A presença dessas linguagens artísticas encontra uma outra forma de realização na ilustração dos livros
infantis. Desempenhando diferentes funções e com qualidade artística diferenciada, hoje ela integra o livro
infantil como se tivesse sido sempre sua companheira fiel. No entanto, a imagem ilustrada do livro foi aos
poucos tomando espaço entre as páginas escritas. Contribuiu para sua presença mais intensa o desenvolvimento gráfico, com máquinas e recursos que permitem a impressão mais colorida, perfeita e a reprodução
mais rápida. Também a escola, com a supervalorização da imagem, principalmente em livros oferecidos à
criança em fase de alfabetização, com maior dificuldade de praticar a leitura individual, ajudou a disseminar a
ideia de quanto a ilustração pode contribuir para facilitar a construção da interpretação do leitor.
Convém acentuar que a ilustração é mais um dos componentes visuais do livro infantil. As letras, a
apresentação gráfica, as capas do livro e o próprio formato dele se constituem em imagens visuais que
provocam a interpretação do leitor. Imagine se as letras trocassem de posição aleatoriamente, se não
houvesse o espaço entre os parágrafos, fazendo com que eles se emendassem uns aos outros. Imagine uma
capa de livro toda branca, sem letras, sem imagens. Que diferenças de entendimento provocam livros em
tamanho de uma caixa de fósforos ou grandes como um tampo de mesa para duas pessoas? Ou um livro
enrolado como um grande rocambole de letras?

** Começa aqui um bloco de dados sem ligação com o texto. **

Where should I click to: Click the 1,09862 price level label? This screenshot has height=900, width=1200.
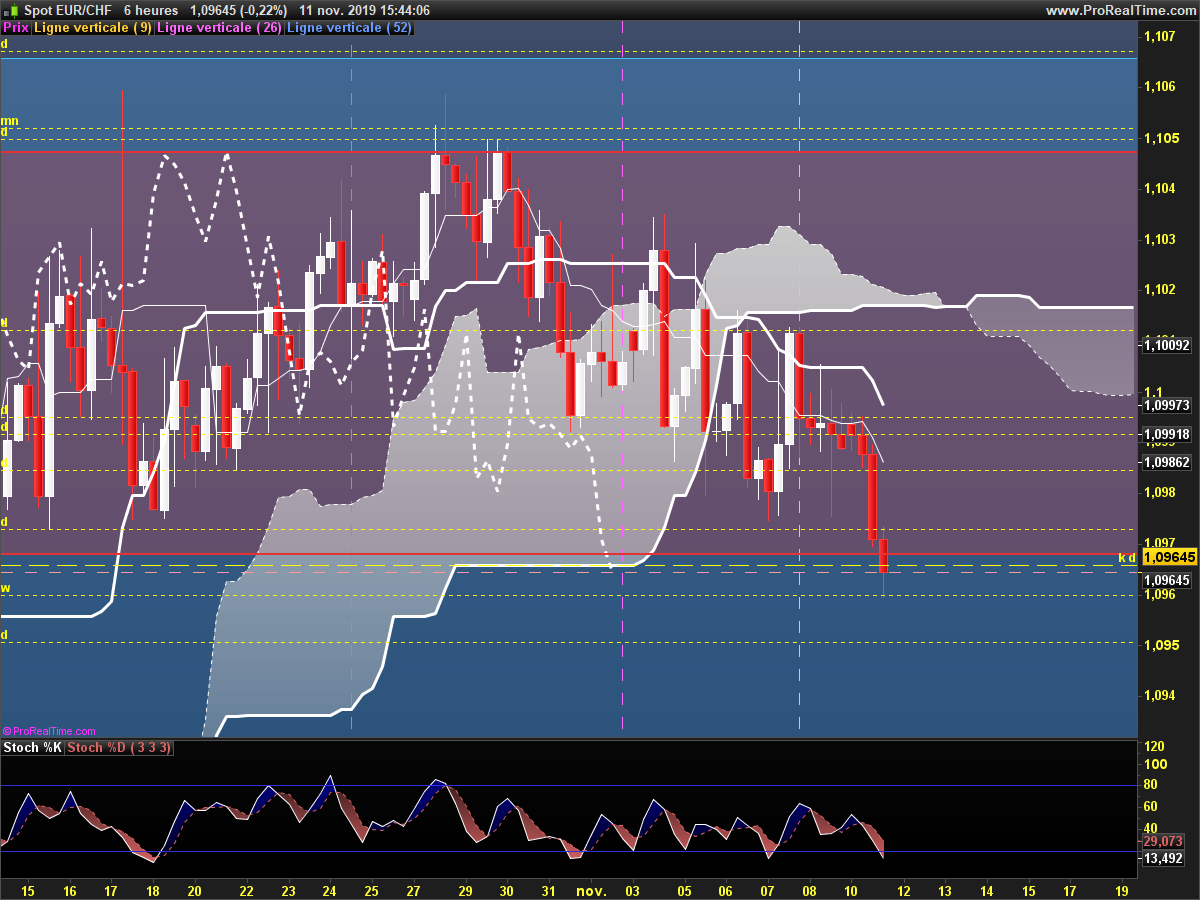click(1166, 462)
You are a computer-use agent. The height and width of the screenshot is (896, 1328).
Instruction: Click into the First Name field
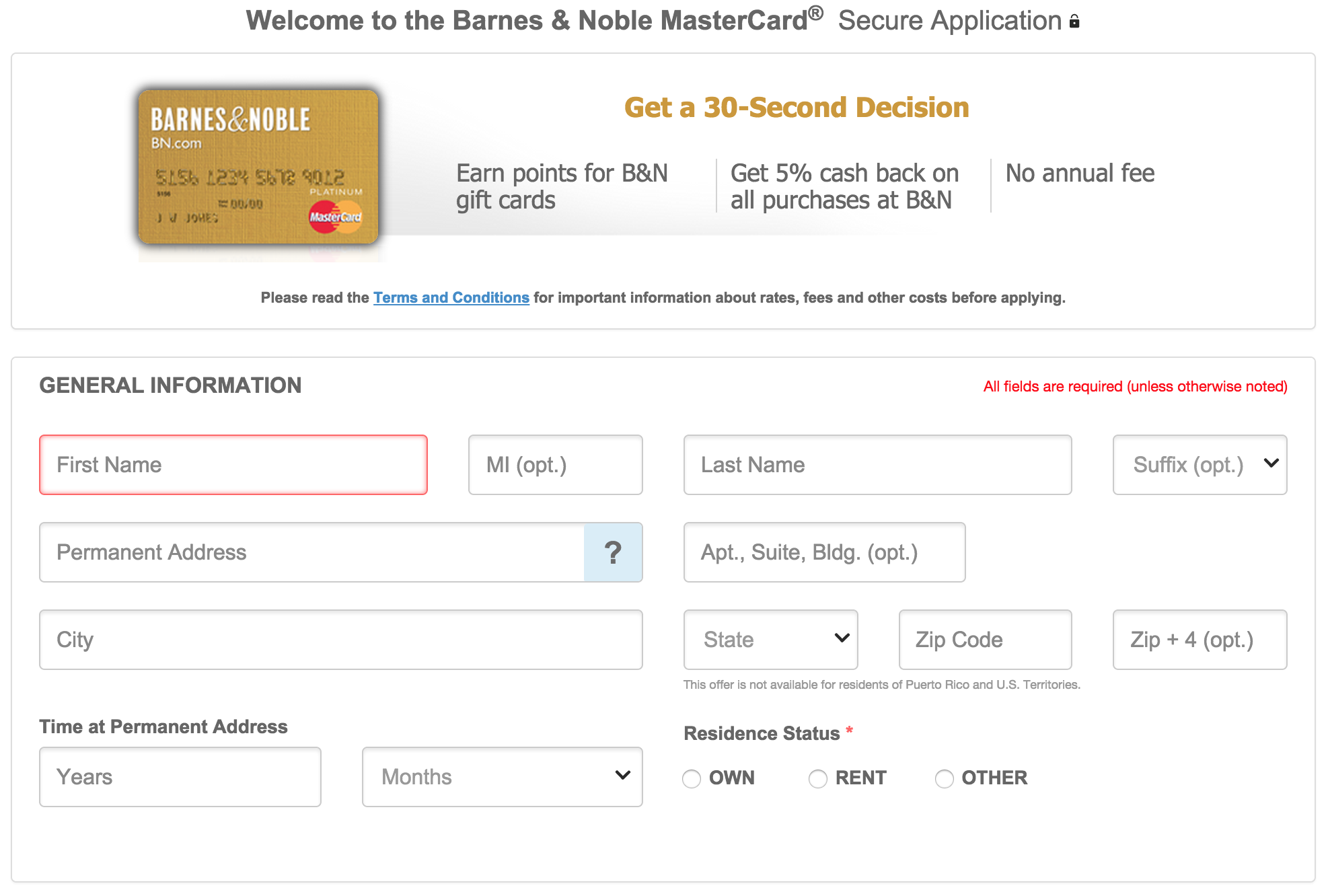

Ou uma tela iluminada em formato de livro de mão, como os
e-books? São tamanhos e formas que realmente existiram na história do objeto livro. A visão de cada um deles
transforma o modo como nos posicionamos para ler e o sentido que atribuímos a eles: mais imponente, mais
verdadeiro, mais caro, mais colorido etc.
Há nos livros marcas da história dos modos de ler, marcas de leitores desde os tempos remotos. A história
do livro permite conhecer a história das culturas e de seus praticantes. Até mesmo a inexistência ou a raridade
dos livros impressos dá conta da importância que se deu à leitura de textos escritos em diferentes momentos
da história humana.
Por isso, Nelly Coelho salienta a importância da imagem como um dos princípios do trabalho com a
literatura infantil, como vemos neste item 6 de sua classificação: há uma relação estreita entre a imagem do
livro, a imagem no livro e a imagem que as palavras formam na mente do leitor ao ler qualquer texto. Todas
essas imagens constituem representações do mundo e da história. Por essa razão, a autora se refere à ligação
entre ilustração-imagem visual e a descoberta do mundo que ela representa toda vez que o faz de modo
diferente, provocando o "olhar de descoberta" do leitor diante da estranheza das novas visualidades.